Why it’s important to be pedantic about sigmas and commas

The BBC reported last week that evidence for the Higgs Boson is “around the two-sigma level of certainty” and provides further explanation:

Particle physics has an accepted definition for a "discovery": a five-sigma level of certainty. The number of standard deviations, or sigmas, is a measure of how unlikely it is that an experimental result is simply down to chance rather than a real effect”

This is nice and clear, but it is also wrong, as we have pointed out before in a previous blog by Kevin McConway.

The number of sigmas does not say 'how unlikely the result is due to chance': it measures 'how unlikely the result is, due to chance'.

The additional comma may seem staggeringly pedantic (and indeed statisticians have been accused of being even more pedantic about language than lawyers). So what is the problem?

The first, incorrect, 'how unlikely the result is due to chance' applies the term ‘unlikely’ to the whole phrase ‘the result is due to chance’, ie it says that the hypothesis that the Higgs Boson does not exist is unlikely, or equivalently it is likely the Higgs Boson exists.

The second, correct, 'how unlikely the result is, due to chance' applies the term 'unlikely' to the data, and just says that the data is surprising, if the Higgs Boson does not exist. It does not imply that it is necessarily likely that the Higgs Boson exists.

Take Paul the Octopus, who correctly predicted 8 football results in a row, which is unlikely (probability 1/256), due to chance. Is it reasonable to say that these results are unlikely to be due to chance (in other words that Paul is psychic)? Of course not, and nobody said this at the time, even after this 2.5 sigma event. So why do they say it about the Higgs Boson?
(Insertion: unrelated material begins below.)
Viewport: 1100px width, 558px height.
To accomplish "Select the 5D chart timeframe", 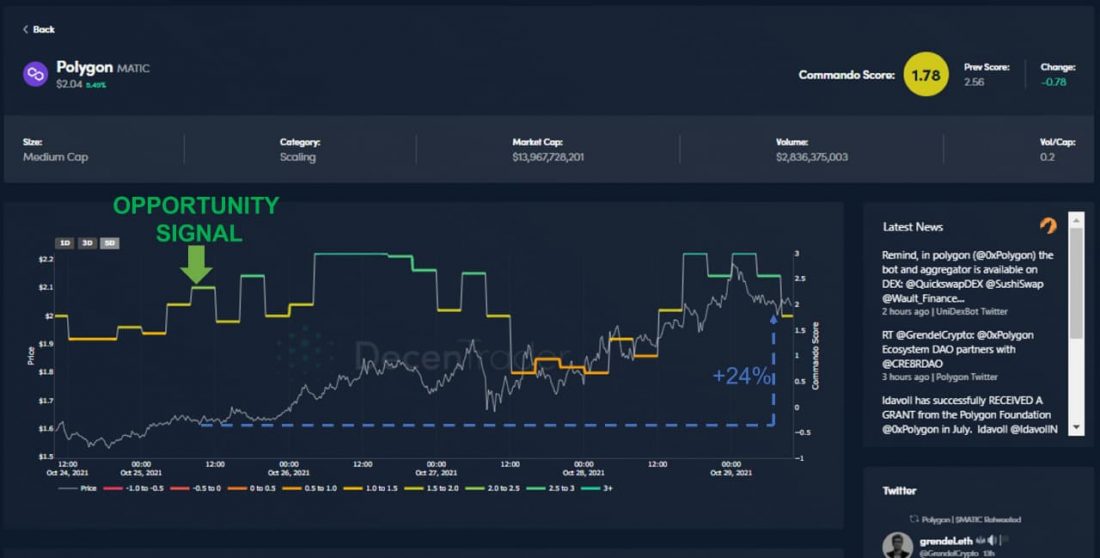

This is important - people have been wrongly condemned for murder because this comma was left out. The comma needs to be in there.

Comments

Chuckk's picture

"...How unlikely it is that an experimental result is simply down to chance rather than a real effect." If it is unlikely to be "simply down to chance," then it is likely to be "a real effect." Which seems to match this:
https://news.slac.stanford.edu/features/word-week-five-sigma
"...Researchers plot the probability that their interesting lump or bump is due to chance alone."
"If that point is more than five sigma....from the center of the bell curve, the probability of it being random is smaller than one in one million."
That makes it sound like they are in fact referring to the probability that the results came about through chance.
In the case of Paul, if he had correctly predicted 100 games in a row, any scientist would indeed say that this was very unlikely to be due to chance- but that some other factor made the results themselves very likely. A good scientist would probably stop short of saying the octopus was psychic, though.

david's picture

sorry, SLAC have it wrong too. It's the common misunderstanding of what a P-value is.

PaulB's picture

I can't make sense of your suggested phrase with the comma in. I can't see anything incorrect in saying "The number of standard deviations...is a measure of how unlikely it is that an experimental result could occur by chance", where the 'experimental result' simply means the data observed. I think "down to chance" is an informal way of saying the same thing. The main problem with the BBC's phrasing is the added "...rather than a real effect". Because that puts as in a position where we are asked to choose between two causes for what happened, so we need to compare the a priori probabilities.
Dornfeld's picture

I think the distinction lies in the fact that without the comma, it is suggesting that an experimental result is unlikely to be the result of chance, which is not the correct way to view it. Rather it should be viewed as, given randomness, the result is unexpected, which is what the comma implies. Sigma values of an experimental outcome should be viewed as a quantification of how unexpected the result is.
Glenn's picture

I am an AP Statistics teacher in the US, and I am trying to hunt down the source of that quote about the requirements for particle physics and 5 sigmas. It think it is important to discuss this with my class (when we reach that point) that the p value does not mean anything magical or special; it is just a statement about randomness. The quote is everywhere around the web, but I can't find where it originates. Do you have any guess or idea where I could find it?
Chris t's picture

Maybe Paul the Octopus got lucky on the first times, then worked which teams had the most chance of winning from then on, as he stuck to germany that they would do well after they beat australia 4-0, but lost to Serbia 1-0. Very clever on how the comma changes the whole sentence.